**EXTRACTED TEXT**
◆ ◆ ◆ ◆

As far as the basketball world was concerned, though, a lost season did nothing to diminish his status as one of the sport's elites.
He was the youngest player even to win the MVP award, taking the home hardware at the age of 22. He's never earned a player efficiency rating under the league average 15.0, and managed a 23.0-plus rating in each of his last two seasons played which would have kept him among this year's top 12 in the category (via ESPN.com).
He's had three straight seasons of 20-plus points and six-plus assists, something only four players accomplished this year (LeBron James, Kobe Bryant, Russell Westbrook and Stephen Curry).
And his unwavering commitment at both ends of the floor puts him in an even more exclusive category. Chicago can't wait to see him return to action, and there's 29 other teams that would be more than happy to pry away its native son.
Injury aside, it's a great time to be Derrick Rose.
According to Sports Illustrated's "Fortunate 50", a ranking of the top money-makers in professional sports, he's the seventh-highest paid athlete set to rake in over $33 million this year. He was the third-highest NBA player among the group, trailing only James (second, $56 million) and Bryant (fourth, $46 million).
And he's likely headed even further up that list. This season marked the first of his five-year, $95 million contract extension with Chicago. Barring any unforeseen, shocking developments he'll be a part of his team at least through the 2016-17 season (h/t HoopsHype.com).
He'll still be on the right side of 30 when his current deal expires, meaning there's a great chance he's looking at another jackpot payday in his future.
The Bulls' patient handling of his rehab and recovery suggests they have no interest in letting him slip out of their grasp anytime soon.
Projected 2013-14 Stat Line
22.7 PPG / 8.3 APG / 3.8 RPG / 46.2 FG% / 31.5 3PT%
A year without Rose meant new-found offensive responsibility for his teammates, and several responded with career years. Sophomore wing Jimmy Butler set career highs across the board, while first-time All-Star Joakim Noah had his highest scoring season (11.9) and shattered his previous best assist average (4.0).

◆ ◆ ◆ ◆

**SUPPLIED INFORMATION**
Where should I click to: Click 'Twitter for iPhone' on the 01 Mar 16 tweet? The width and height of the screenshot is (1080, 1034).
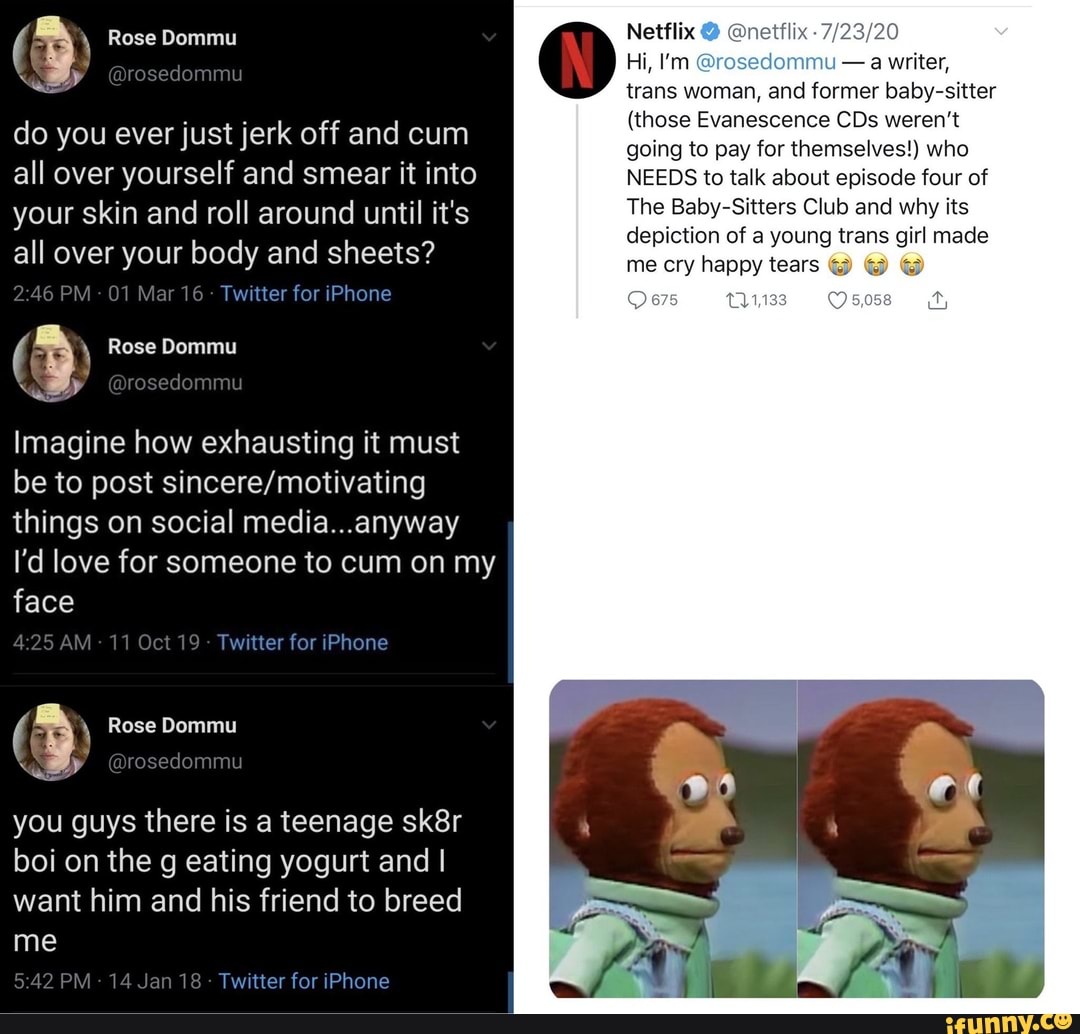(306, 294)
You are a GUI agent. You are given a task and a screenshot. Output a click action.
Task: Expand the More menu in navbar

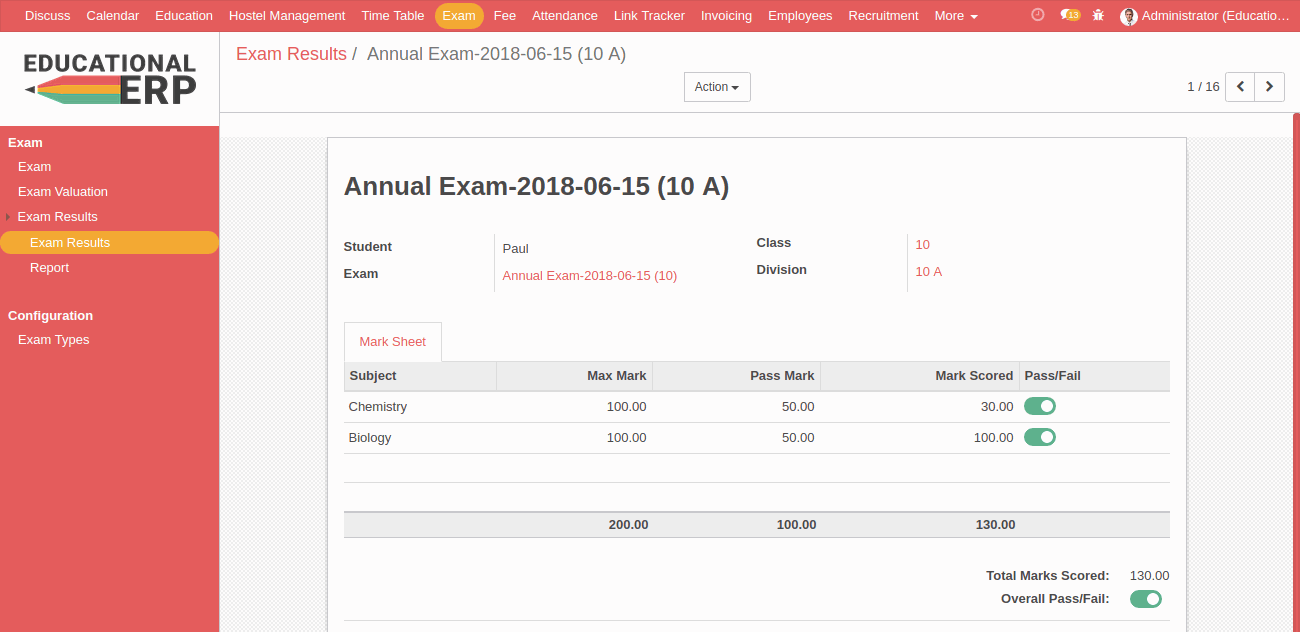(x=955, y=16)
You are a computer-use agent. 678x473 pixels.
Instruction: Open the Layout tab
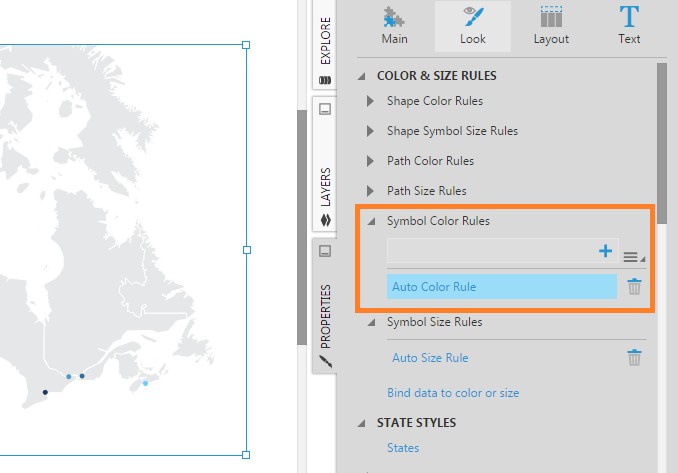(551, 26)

◆ ◆ ◆ ◆

**YOUR INSTRUCTIONS**
In the text on Derrick Rose, what are the length and total value of his contract extension with Chicago?

**RESULT BELOW**
Five years and $95 million.